奥野修司
著者のコラム一覧
奥野修司ノンフィクション作家

▽おくの・しゅうじ 1948年、大阪府生まれ。「ナツコ 沖縄密貿易の女王」で講談社ノンフィクション賞(05年)、大宅壮一ノンフィクション賞(06年)を受賞。食べ物と健康に関しても精力的に取材を続け、近著に「本当は危ない国産食品 」(新潮新書)がある。

形や色だけは同じでも…ハウス栽培野菜の“中身”は別物

公開日: 更新日:

 最近の野菜は、30年前と比べても“微量元素”が激減し、中身がスカスカになっている。なぜ野菜からミネラルやビタミンが消えてしまったのだろうか。

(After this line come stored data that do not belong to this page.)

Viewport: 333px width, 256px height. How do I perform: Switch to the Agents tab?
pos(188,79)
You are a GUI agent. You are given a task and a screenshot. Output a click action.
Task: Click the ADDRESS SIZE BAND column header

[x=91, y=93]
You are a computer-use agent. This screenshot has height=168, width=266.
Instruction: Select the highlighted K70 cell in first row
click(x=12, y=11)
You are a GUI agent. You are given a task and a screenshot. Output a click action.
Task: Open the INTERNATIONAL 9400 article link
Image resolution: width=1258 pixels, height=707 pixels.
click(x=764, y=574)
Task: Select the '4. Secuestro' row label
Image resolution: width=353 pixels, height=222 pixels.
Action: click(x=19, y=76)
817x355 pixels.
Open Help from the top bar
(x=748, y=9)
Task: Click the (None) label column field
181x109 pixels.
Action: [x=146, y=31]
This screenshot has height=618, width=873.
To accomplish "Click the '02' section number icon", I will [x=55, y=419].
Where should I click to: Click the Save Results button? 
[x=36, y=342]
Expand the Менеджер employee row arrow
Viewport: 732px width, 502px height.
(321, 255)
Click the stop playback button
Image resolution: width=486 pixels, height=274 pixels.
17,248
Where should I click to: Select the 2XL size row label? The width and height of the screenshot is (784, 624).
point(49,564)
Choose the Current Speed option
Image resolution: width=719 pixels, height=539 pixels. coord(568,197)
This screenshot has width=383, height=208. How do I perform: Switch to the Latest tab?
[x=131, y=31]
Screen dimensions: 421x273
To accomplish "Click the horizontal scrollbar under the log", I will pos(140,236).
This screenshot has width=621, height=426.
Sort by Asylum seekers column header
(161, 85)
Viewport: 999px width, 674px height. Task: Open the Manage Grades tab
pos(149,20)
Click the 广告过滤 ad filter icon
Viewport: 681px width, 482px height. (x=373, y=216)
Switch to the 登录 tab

 たとえば亜鉛だが、過剰であっても欠乏しても生殖能力が低下する。亜鉛不足の人が多いらしく、日本の深刻な少子化問題も亜鉛の欠乏ではないかといわれているほどである。「草食系男子」なんて、亜鉛不足によって生まれたようなものかもしれない。だからといって、亜鉛も過剰になると貧血や味覚・嗅覚の低下につながり、欠乏すると免疫が低下したり成長が止まったりする。

 マンガンは過剰になるとインポテンツや無気力になり、欠乏すると血液が固まりにくくなったりする。

 では、なぜ野菜からこうした微量元素が消えたのか。ひとつの原因は、野菜の旬を忘れて食べるようになったからである。

 ブロッコリー、白菜、キャベツは2~3月、ダイコンは4月、トマトとキュウリは7月、ピーマンは8月といったように、野菜にはどれも旬があって、旬の時季はおいしくて栄養価も高いのである。